--- ТЕКСТ ДЛЯ ЧТЕНИЯ ---
В отличие от «Фантазии», басни были встречены и знатоками, и публикой на ура. Так, близкий к «Современнику» критик А. В. Дружинин уделил им большое место в одном из своих «Писем Иногороднего подписчика о русской журналистике». Приведем этот обширный фрагмент тогдашней критической мысли[161]. Он весьма колоритен, от него веет временем, и потому он достоин своего места в нашем жизнеописании Козьмы Пруткова.
--- МАТЕРИАЛ ---
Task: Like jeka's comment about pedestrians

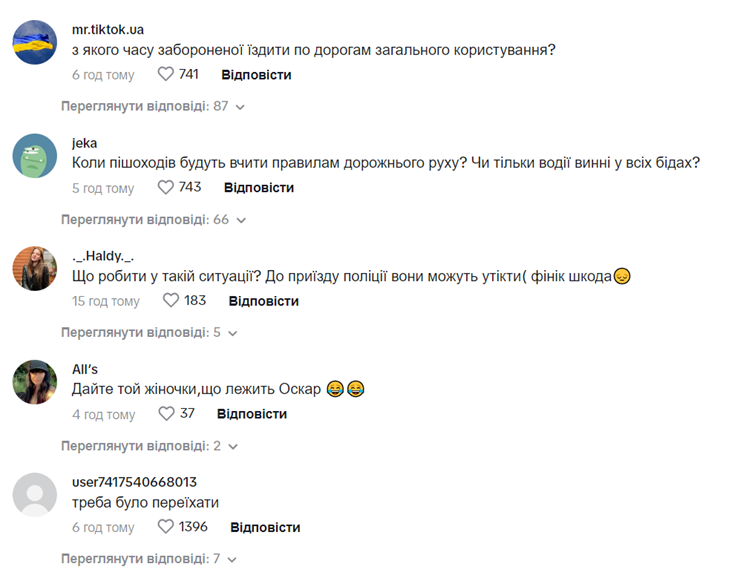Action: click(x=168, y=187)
---
#### [ЗАДАНИЕ A]
Какие названия, заключенные в кавычки-«ёлочки», встречаются в отрывке о баснях Козьмы Пруткова? Выпишите их в той форме, в какой они стоят в тексте.
#### [ЗАДАНИЕ B]
Перепишите слово в слово часть отрывка о баснях Козьмы Пруткова от слов «В отличие от» до слов «жизнеописании Козьмы Пруткова.».
#### [ЗАДАНИЕ C]
Подхватите отрывок о баснях Козьмы Пруткова и продолжите его с фразы, следующей за последней.
Материал никак не связан с отрывком о баснях Козьмы Пруткова.

#### [ОТВЕТ A]
«Фантазии», «Современнику», «Писем Иногороднего подписчика о русской журналистике»

#### [ОТВЕТ B]
В отличие от «Фантазии», басни были встречены и знатоками, и публикой на ура. Так, близкий к «Современнику» критик А. В. Дружинин уделил им большое место в одном из своих «Писем Иногороднего подписчика о русской журналистике». Приведем этот обширный фрагмент тогдашней критической мысли[161]. Он весьма колоритен, от него веет временем, и потому он достоин своего места в нашем жизнеописании Козьмы Пруткова.

#### [ОТВЕТ C]
«Чем редакция несказанно угодила своему Иногороднему Подписчику (то есть Дружинину. — А. С.), так это тремя баснями, помещенными в „Смеси“ и принадлежащими писателю, еще незнакомому нашей публике. Басен этих нет возможности прочитать, не выронив книги из рук, не предавшись самой необузданной веселости и не сделавши несколько энергических возгласов. Это верх лукавой наивности, милой пошлости, „эбурифантности (ошеломительности, фр. — А. С.) и дезопилянтной (голой, фр. — А. С.) веселости“, как сказал бы я, если б желал подражать некоторым из моих литературных приятелей. Я выпишу вам вторую из басенок, и если вы сейчас же не расхохочетесь, то вам останется только подойти к Неве и броситься в ее синие волны: для вас все кончено в этой жизни. Вот эта басня, она мне врезалась в память; еще прошлую ночь, проснувшись в четыре часа и вспомнив ее от слова до слова, я предался гомерическому хохоту, испортил свой сон и провалялся в постели до десяти часов утра».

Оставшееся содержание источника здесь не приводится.